* DATA EXTRACTS
══════

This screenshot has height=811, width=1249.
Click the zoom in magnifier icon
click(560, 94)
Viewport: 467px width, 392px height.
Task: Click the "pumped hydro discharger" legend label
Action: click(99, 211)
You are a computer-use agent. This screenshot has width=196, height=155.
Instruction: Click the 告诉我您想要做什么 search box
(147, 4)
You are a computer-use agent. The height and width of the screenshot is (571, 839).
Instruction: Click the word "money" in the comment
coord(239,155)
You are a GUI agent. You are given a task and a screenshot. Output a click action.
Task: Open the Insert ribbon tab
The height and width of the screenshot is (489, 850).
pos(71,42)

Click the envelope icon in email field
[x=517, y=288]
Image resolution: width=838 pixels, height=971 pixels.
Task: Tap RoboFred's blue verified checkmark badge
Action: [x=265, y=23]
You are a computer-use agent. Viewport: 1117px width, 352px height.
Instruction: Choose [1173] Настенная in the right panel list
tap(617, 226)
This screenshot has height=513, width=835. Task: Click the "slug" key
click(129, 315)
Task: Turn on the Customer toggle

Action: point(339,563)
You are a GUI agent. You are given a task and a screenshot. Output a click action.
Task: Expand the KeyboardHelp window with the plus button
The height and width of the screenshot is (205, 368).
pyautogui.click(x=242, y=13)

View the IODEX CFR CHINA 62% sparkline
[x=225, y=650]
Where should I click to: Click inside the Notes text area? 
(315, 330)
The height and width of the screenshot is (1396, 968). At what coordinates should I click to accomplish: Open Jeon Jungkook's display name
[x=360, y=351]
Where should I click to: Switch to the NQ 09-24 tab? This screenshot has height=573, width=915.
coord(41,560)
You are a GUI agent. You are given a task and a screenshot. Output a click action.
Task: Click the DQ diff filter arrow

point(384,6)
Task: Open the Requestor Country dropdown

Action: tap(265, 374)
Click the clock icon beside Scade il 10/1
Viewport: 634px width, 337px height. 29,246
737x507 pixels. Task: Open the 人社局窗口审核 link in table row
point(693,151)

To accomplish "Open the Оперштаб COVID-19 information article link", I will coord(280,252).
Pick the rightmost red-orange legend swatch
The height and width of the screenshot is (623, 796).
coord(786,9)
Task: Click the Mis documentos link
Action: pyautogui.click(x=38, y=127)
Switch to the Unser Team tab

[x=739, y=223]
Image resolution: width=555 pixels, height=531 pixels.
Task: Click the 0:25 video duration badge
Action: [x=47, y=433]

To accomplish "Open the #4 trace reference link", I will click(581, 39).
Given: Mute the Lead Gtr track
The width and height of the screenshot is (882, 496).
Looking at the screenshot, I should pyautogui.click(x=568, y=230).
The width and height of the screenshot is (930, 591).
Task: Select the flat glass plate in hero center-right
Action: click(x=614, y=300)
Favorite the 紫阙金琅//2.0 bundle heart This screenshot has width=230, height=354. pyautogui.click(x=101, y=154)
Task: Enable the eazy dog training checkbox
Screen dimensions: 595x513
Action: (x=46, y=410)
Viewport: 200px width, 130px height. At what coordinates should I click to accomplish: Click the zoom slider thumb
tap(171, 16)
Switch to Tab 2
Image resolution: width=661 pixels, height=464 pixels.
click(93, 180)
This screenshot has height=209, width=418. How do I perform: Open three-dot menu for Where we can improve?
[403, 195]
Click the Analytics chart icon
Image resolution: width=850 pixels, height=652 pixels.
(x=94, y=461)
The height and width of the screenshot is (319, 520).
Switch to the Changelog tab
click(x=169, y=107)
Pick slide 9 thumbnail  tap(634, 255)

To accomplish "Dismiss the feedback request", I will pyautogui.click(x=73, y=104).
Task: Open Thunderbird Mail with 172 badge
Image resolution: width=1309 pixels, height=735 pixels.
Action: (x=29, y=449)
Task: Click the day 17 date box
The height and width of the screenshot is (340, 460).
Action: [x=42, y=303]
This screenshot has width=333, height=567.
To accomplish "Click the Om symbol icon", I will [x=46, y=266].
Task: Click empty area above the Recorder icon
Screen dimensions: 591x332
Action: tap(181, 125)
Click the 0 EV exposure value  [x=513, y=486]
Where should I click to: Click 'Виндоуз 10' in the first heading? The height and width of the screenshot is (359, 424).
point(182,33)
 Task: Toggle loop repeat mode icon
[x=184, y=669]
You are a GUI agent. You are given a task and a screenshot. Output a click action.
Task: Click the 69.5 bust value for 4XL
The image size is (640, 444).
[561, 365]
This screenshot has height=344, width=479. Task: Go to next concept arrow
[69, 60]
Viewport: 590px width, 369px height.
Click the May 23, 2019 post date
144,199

══════

* TASK DETAILS
Find the lines in the entries above where "will" occurs, and copy each of them.

* OUTPUT BELOW
To accomplish "Open the Оперштаб COVID-19 information article link", I will coord(280,252).
To accomplish "Open the #4 trace reference link", I will click(581, 39).
To accomplish "Dismiss the feedback request", I will pyautogui.click(x=73, y=104).
To accomplish "Click the Om symbol icon", I will [x=46, y=266].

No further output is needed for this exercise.